*Exercise*
Please present the part that opens with the line containing "Enable the Run Default Rules checkbox" and closes with the line containing "444x302 pixels.", both included, as a Markdown table with the columns Number and Line. Leave out blank lines and the pictures, and include nothing outside that span.

Data entries:

[BEGIN]

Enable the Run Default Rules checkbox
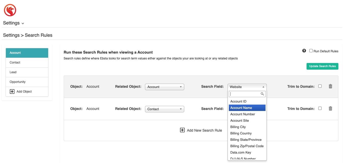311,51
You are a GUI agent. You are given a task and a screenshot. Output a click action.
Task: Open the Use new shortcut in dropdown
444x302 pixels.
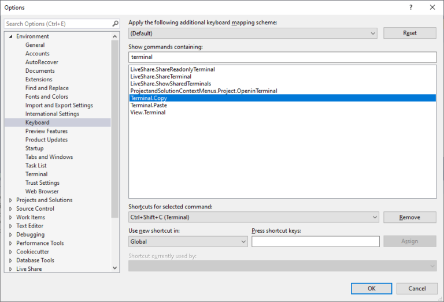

[END]
[BEGIN]

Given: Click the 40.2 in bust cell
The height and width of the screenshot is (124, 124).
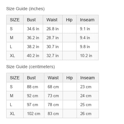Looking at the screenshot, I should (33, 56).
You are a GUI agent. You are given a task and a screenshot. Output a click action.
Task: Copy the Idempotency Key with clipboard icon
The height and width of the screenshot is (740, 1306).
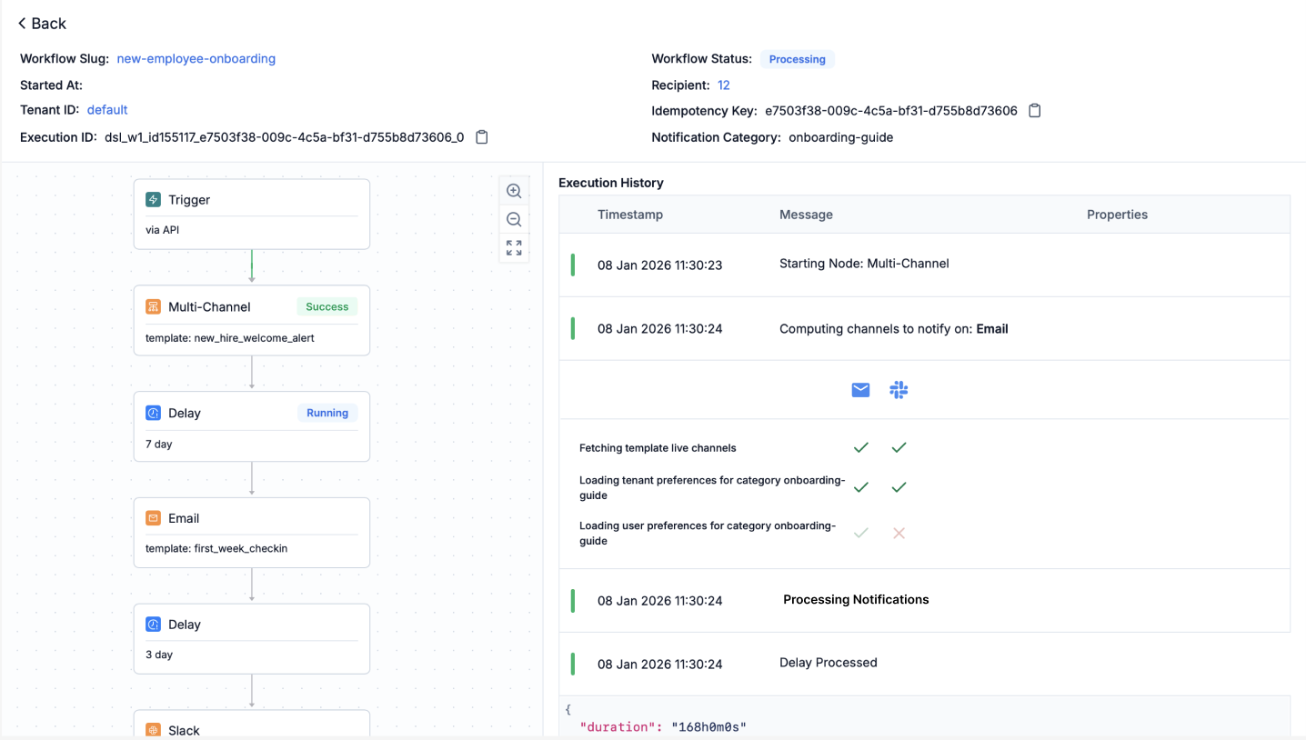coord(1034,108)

[END]
[BEGIN]

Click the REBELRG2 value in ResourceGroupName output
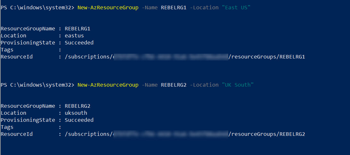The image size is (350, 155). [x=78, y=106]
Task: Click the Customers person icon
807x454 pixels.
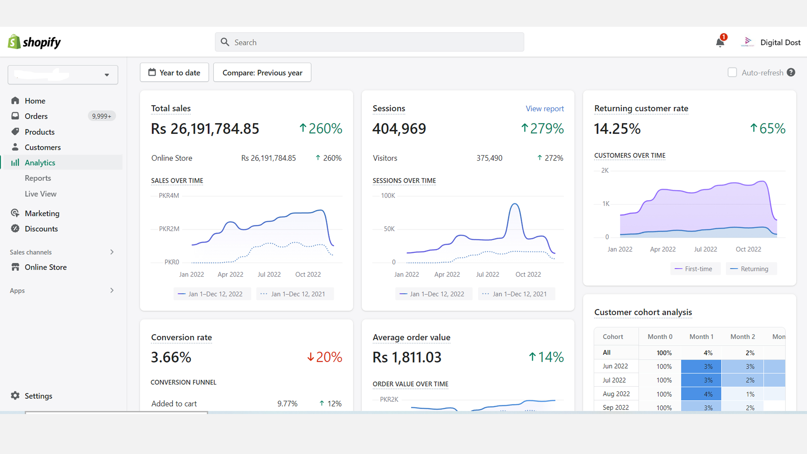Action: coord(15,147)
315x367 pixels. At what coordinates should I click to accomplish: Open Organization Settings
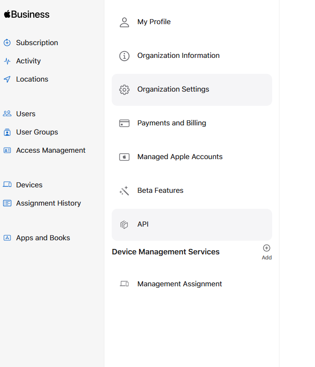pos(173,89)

[END]

*Result below*
| Number | Line |
|---|---|
| 1 | Enable the Run Default Rules checkbox |
| 2 | 311,51 |
| 3 | You are a GUI agent. You are given a task and a screenshot. Output a click action. |
| 4 | Task: Open the Use new shortcut in dropdown |
| 5 | 444x302 pixels. |